▶ _SUPPLIED DATA_
---+---

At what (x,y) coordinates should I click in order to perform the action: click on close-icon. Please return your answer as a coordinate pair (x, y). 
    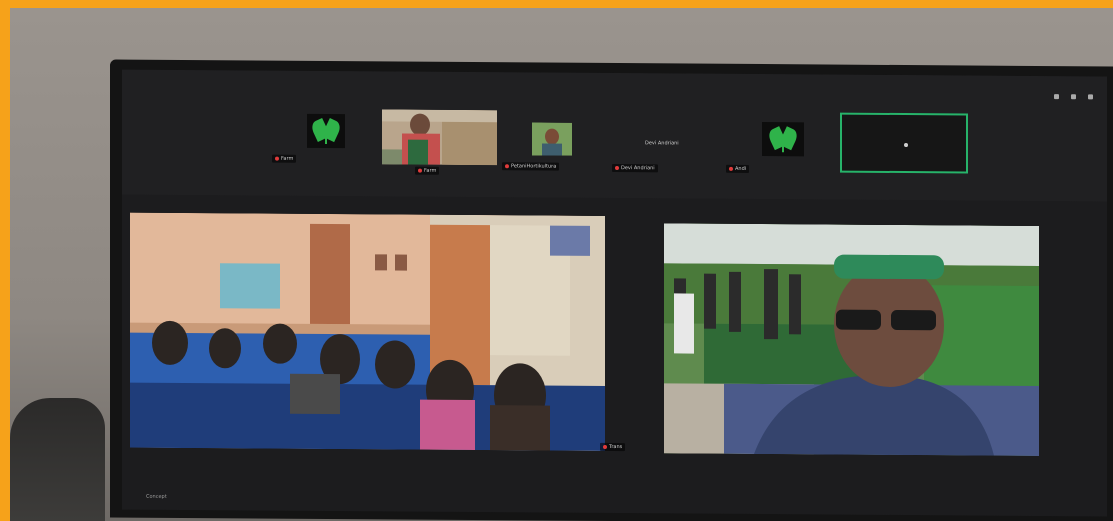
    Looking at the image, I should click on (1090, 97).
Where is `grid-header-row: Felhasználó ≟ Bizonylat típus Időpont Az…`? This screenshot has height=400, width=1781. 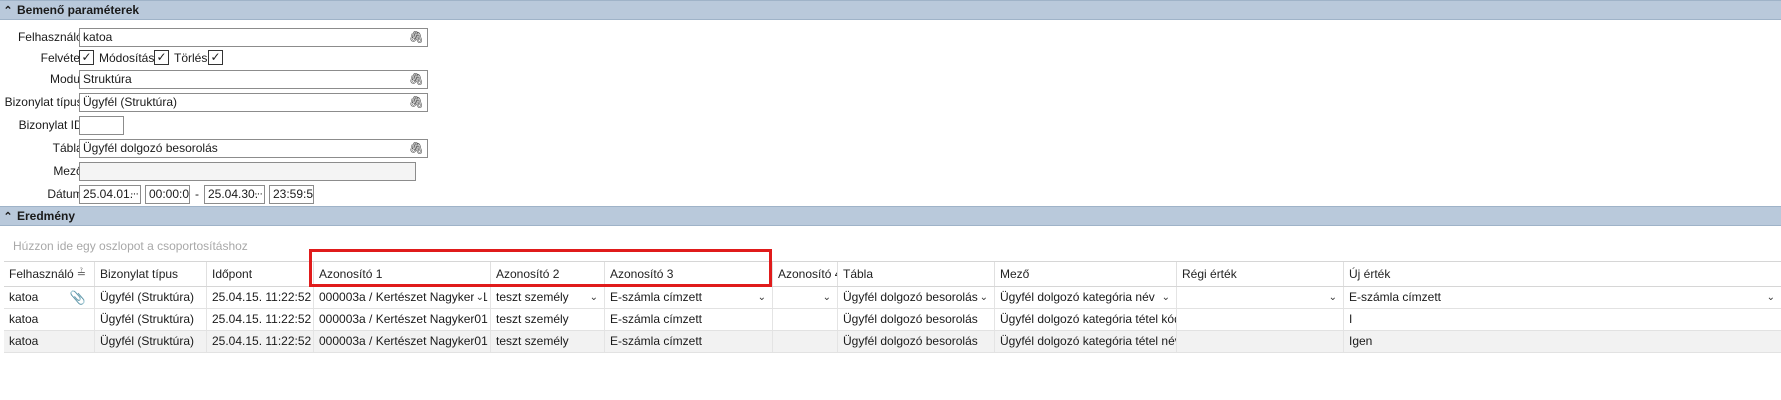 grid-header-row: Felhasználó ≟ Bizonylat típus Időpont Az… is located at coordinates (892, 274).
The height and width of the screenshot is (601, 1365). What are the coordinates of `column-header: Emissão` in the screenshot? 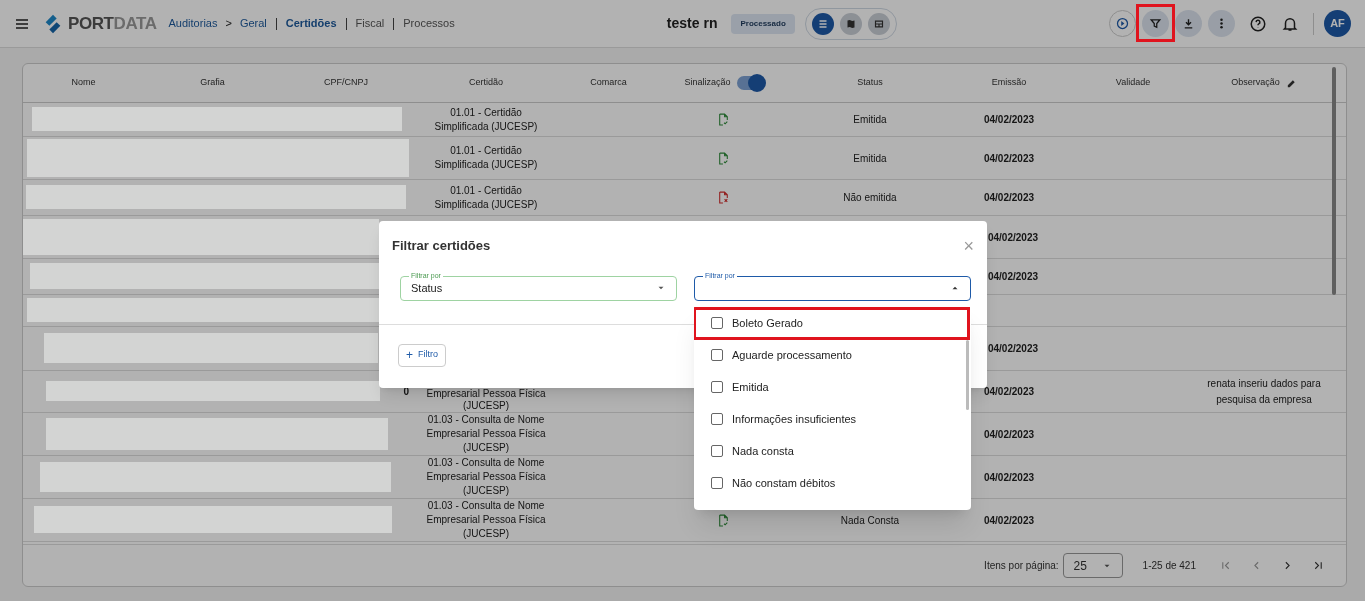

---+---

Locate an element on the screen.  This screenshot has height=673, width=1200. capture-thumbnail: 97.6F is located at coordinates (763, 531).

---+---

▶ _REQUIRED ACTION_
Please format everything in the material from the line containing "At what (x,y)" down to the line containing "Looking at the", both included, as a numbered list. Skip blank lines and leave the pictures out.

▶ _YOUR RESPONSE_
1. At what (x,y) coordinates should I click in order to perform the action: click on close-icon. Please return your answer as a coordinate pair (x, y). 
2.     Looking at the image, I should click on (1090, 97).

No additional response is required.